Now consider a question of the same magnitude as the first one: why do we have a brain? Surprisingly, not all species on our planet have one. You may think that the reason one has a brain is to deliberate or to elaborate intricate thoughts, but that’s not the whole story. Quoting Professor Daniel Wolpert from the University of Cambridge:
“We have a brain to produce adaptable and complex movements. Moving our body is the only way to affect the world around us. Emotions, attention, and other cognitive processes are relevant, but they are only important to either drive or suppress future movements. The golden evidence is an animal called the sea squirt: a modest animal that has a simple nervous system, swims in the ocean and at some point in its life, permanently implants on a rock. Once implanted, the first thing it does is digest its own brain and nervous system for food. So once you don’t need to move, you don’t need the luxury of a mass of neurons we call the brain.”
However, we have a brain not only for movement, but also to perceive others’ movements.

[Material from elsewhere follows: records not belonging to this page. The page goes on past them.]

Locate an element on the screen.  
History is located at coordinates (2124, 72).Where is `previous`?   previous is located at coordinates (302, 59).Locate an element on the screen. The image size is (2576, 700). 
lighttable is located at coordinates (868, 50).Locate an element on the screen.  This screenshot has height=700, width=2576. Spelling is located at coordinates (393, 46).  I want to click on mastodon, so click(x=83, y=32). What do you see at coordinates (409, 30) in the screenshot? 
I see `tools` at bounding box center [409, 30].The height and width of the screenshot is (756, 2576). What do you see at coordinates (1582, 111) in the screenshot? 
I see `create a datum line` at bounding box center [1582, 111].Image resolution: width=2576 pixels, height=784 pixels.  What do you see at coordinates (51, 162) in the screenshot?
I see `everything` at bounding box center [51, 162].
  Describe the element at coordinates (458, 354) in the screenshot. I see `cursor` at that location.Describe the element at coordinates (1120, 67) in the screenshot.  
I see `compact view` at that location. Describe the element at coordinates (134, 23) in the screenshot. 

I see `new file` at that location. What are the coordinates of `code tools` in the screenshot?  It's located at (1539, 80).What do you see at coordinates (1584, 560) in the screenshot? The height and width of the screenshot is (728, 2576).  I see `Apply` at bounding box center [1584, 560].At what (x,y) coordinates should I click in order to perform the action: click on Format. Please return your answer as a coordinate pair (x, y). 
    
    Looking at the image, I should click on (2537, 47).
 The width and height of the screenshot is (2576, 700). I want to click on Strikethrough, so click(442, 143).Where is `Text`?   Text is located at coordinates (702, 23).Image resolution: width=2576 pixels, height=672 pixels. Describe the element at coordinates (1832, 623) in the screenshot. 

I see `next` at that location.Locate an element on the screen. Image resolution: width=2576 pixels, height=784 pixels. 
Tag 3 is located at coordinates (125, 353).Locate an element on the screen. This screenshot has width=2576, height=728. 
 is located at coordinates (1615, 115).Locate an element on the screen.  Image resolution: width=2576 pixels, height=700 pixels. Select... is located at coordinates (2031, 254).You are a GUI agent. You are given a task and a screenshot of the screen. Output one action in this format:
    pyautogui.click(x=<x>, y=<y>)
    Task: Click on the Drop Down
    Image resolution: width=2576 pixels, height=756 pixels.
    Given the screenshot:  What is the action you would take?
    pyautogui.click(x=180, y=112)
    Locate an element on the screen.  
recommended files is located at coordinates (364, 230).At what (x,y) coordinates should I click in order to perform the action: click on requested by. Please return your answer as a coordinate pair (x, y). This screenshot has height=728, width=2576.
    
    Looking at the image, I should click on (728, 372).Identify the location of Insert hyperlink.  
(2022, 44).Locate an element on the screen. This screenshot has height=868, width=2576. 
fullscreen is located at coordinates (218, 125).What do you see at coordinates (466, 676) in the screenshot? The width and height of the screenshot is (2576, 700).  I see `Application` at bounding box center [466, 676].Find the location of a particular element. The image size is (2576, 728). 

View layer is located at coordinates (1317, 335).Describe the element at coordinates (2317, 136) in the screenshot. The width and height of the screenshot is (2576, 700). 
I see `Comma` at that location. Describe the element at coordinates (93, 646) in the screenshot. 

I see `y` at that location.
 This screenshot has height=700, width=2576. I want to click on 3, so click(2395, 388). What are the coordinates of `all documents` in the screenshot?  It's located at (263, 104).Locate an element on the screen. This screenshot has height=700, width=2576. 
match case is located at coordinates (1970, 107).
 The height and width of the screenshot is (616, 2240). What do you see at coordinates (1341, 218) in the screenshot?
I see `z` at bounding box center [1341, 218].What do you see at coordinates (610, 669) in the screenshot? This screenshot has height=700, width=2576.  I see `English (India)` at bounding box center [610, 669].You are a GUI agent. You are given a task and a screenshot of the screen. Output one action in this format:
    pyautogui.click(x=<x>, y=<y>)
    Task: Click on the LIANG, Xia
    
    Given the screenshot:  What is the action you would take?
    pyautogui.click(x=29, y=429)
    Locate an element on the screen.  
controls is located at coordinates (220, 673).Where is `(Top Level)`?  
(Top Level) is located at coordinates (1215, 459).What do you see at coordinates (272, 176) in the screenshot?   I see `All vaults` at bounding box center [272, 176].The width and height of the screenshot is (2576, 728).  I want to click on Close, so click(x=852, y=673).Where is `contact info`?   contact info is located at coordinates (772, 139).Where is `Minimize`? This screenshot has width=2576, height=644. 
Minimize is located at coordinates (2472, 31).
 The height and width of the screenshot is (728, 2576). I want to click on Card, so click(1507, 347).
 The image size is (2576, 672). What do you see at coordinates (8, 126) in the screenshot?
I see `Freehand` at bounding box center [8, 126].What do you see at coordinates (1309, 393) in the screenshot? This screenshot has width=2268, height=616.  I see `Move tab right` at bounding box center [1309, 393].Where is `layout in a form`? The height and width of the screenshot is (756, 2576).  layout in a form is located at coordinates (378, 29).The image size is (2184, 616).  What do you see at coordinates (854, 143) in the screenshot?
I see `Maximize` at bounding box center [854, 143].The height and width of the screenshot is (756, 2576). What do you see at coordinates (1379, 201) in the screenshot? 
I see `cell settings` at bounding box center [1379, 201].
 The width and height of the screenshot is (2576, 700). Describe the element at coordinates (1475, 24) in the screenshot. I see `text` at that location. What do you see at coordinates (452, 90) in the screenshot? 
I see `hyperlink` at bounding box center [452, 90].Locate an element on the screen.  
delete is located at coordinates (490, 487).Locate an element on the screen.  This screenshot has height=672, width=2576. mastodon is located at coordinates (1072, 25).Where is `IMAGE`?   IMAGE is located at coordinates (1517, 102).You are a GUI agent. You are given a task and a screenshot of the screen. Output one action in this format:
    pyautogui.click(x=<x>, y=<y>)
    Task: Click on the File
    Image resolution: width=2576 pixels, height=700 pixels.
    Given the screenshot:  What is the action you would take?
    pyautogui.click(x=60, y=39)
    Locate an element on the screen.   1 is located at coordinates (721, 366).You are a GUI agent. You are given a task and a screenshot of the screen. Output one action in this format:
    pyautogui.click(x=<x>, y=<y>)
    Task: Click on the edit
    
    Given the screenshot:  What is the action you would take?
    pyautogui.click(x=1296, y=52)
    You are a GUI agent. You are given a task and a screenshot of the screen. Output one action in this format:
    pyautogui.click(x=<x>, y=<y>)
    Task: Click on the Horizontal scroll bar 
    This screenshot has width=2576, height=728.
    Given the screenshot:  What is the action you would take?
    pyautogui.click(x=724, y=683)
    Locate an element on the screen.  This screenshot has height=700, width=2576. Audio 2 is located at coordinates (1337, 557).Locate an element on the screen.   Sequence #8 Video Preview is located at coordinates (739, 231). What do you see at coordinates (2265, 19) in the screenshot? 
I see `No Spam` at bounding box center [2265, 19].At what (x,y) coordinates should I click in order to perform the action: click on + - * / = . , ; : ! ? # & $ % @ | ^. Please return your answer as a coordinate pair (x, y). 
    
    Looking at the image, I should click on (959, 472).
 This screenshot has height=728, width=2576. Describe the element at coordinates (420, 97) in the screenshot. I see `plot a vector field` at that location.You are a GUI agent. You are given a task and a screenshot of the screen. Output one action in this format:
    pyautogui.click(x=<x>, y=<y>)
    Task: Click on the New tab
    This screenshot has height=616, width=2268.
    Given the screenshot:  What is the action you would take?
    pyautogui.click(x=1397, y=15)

Think about it: body movements are meaningless without a purpose; there can be no evolutionary advantage to move in a dynamic world if it doesn’t affect the social environment in which we develop. In this sense, body movements do not exist in a vacuum, but in interaction with others, that we constantly see, hear, touch and perceive.
We know that both body movement and perceiving others’ movements are grounded on very similar mechanisms in the brain. In the mid 90s, the mirror neurons were discovered in the brain of the macaque monkey. These mirror neurons were actively firing both when the monkey was seeing the experimenter grasping an object and when the monkey itself was doing the action. These types of neurons have also been found in the human brain, and have been linked to many cognitive processes such as imitation, social learning, action understanding and motor acquisition. The mirror neurons revealed that our own body representation in the brain, like a mental cartoon of ourselves, is engaged when performing an action, and also when seeing others performing the action. So, even in the absence of our own body movement, when seeing others move, we are covertly moving with them at a neural level.
However, all that we know about the mirror neurons applies only when we directly see others move. Paradoxically, even when the action ends, we still remember others’ bodies, actions, and how to move ourselves. So, how do we hold this body information in mind?
To reveal this, we ran a series of experiments asking our participants to remember different movements while we recorded their brain activity using a technique called electroencephalography. Every time our participants held a body movement in memory, the neurons in parts of the brain started to fire, revealing structures of the brain that are engaged in remembering these body movements. Results showed that while holding body information in memory, we also engage our own body representation in the brain. Depending on the quantity of body information to be held in memory, our brains engage in more and more activity over time. This means that even if the original body movement we perceived disappears from our visual field, or when we learn a new action or motor task, we can bring these movements back to our inner world by activating those memories based on our own body represented in the brain.
Looking forward, many exciting questions remain in the understanding of the body-brain relationship in cognitive processes. Firstly, in neuroaesthetics: how do we perceive and feel art depicting bodily matters in the brain? Secondly, how will we interact cognitively with humanoid robots that look like us, and what impact will this have on us? Lastly, there is the question of consciousness and the body as the container of it.
To answer these groundbreaking questions, we are required to understand that any cognitive process and ultimately, the human brain, can only be truly understood when considering the whole picture, and this includes the body. So, just keep in mind that we do not truly see and remember others by using our eyes in the brain, but by engaging ourselves in the form of our own body represented within it.